→ **THE TASKS**:
1. In the problem statement below, rewrite the paragraph beginning "Cyael is a very gifted girl" in no more than two sentences, keeping its main facts.
2. Decide whether each statement agrees with the problem statement below. Answer yes or no, and quote the words of the text that decide it.
(a) SuperPowers of 2 are to be computed modulo 1000000007.
(b) Cyael solved Lira's problem without any difficulty.
(c) The problem is set exactly as Lira first stated it.
3. Answer each question from the problem statement below.
(a) What website does Cyael call her favorite programming website?
(b) What number is the 2nd SuperPower of 2?
(c) Whom does Cyael offer to call to set the problem on Lira's behalf?

→ **EXCERPTED TEXT**:
CodeChef November Challenge 2013.Superpowers of 2

Description

Cyael is a very gifted girl who loves Magic (she even reached the finals on a very famous tournament in Byteland ;) ) and Computer Science. As we know, CS is a very vast subject and Cyael learns what she can, little by little, by reading the editorials of codechef.com, her favourite programming website.

Today, she came across a problem that was about calculating powers of two, and she got bored of it really fast, as she considers she knows all there is to know about powers of two. She knows how to compute even very big powers, like powers of 10, so it's obvious that for her, powers of two have no secrets :D

But her friend Lira, as she was tired of hearing her boasting about her skills for calculating powers, decided to challenge her with a brand new task: computing what she calls, SuperPowers of 2 .

Cyael: "Okay Lira, tell me about SuperPower of 2 so that I can solve one more problem and prepare for Codechef's November Long Challenge!! It's less than a month away!"

Lira: "I define the N^th Superpower of 2 as being the number (2^N_bin)² , where N_bin stands for the decimal number encoded by the representation in base 2 of the number N.

So, for example, the 2^nd SuperPower of 2 is then equal to the number:

(2¹⁰)² = 1048576

because, N = 2 , and its binary encoding is 10 in decimal it is ten. So 2¹⁰ = 1024 and 1024² = 1048576

Since the answer can be large, you are asked to compute SuperPowers of 2 modulo 1000000007."

After some time, Cyael finally solved the problem and decided to call Lira:

Cyael: "Well, I admit I struggled more than I'd have expected on this problem... You should consider becoming a problem setter and set this problem for Codechef... Do you want me to call Bruno and ask him to set this problem on your behalf? He always finds a way of writing a fun problem statement!!"

Lira: "Wooow!! That means Codechef community would solve my problem, modified by Bruno himself? Please do so, I'd love it!!!"

And now, here I am (yes, Bruno :D ) setting Lira's problem to all of you, but, with some differences regarding Lira's initial version, which hopefully you will appreciate.

→ **RECORDED DATA**:
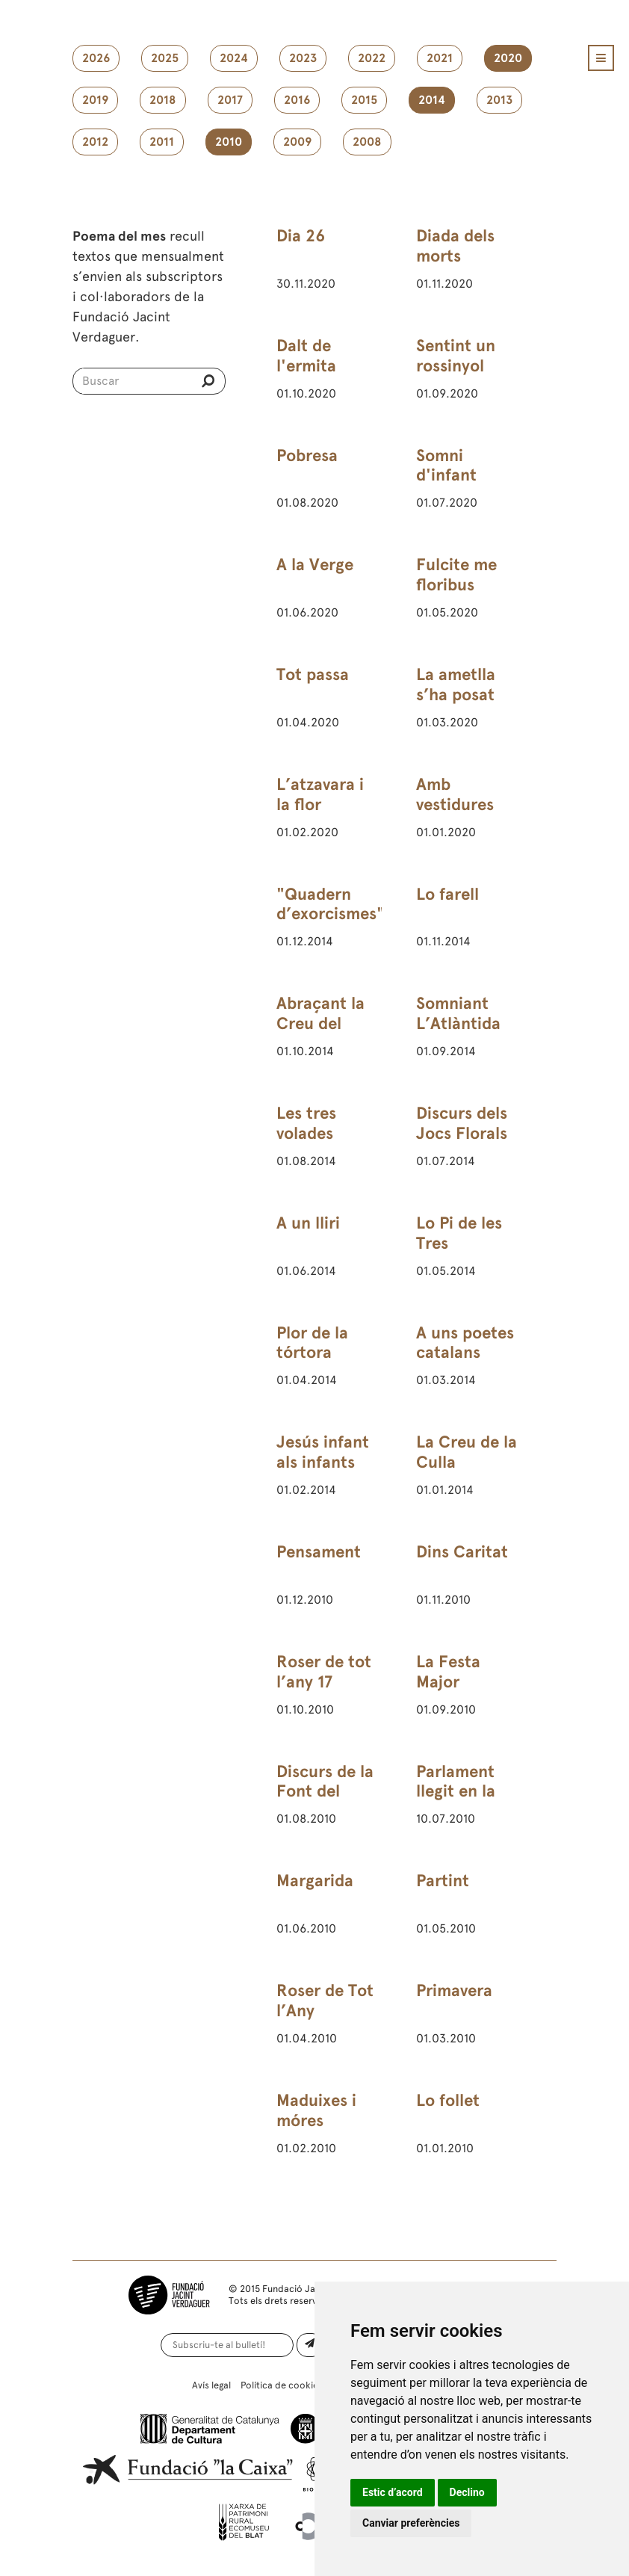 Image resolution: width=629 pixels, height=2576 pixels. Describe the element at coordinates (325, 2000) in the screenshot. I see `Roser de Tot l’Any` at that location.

→ **THE ANSWERS**:
1. Cyael is a gifted girl who loves Magic, in which she reached the finals of a very famous tournament in Byteland, and Computer Science. Because CS is so vast, she learns it little by little by reading the editorials of codechef.com, her favourite programming website.

2.
(a) Yes: "you are asked to compute SuperPowers of 2 modulo 1000000007"
(b) No: "I admit I struggled more than I'd have expected on this problem"
(c) No: "with some differences regarding Lira's initial version"

3.
(a) codechef.com
(b) 1048576
(c) Bruno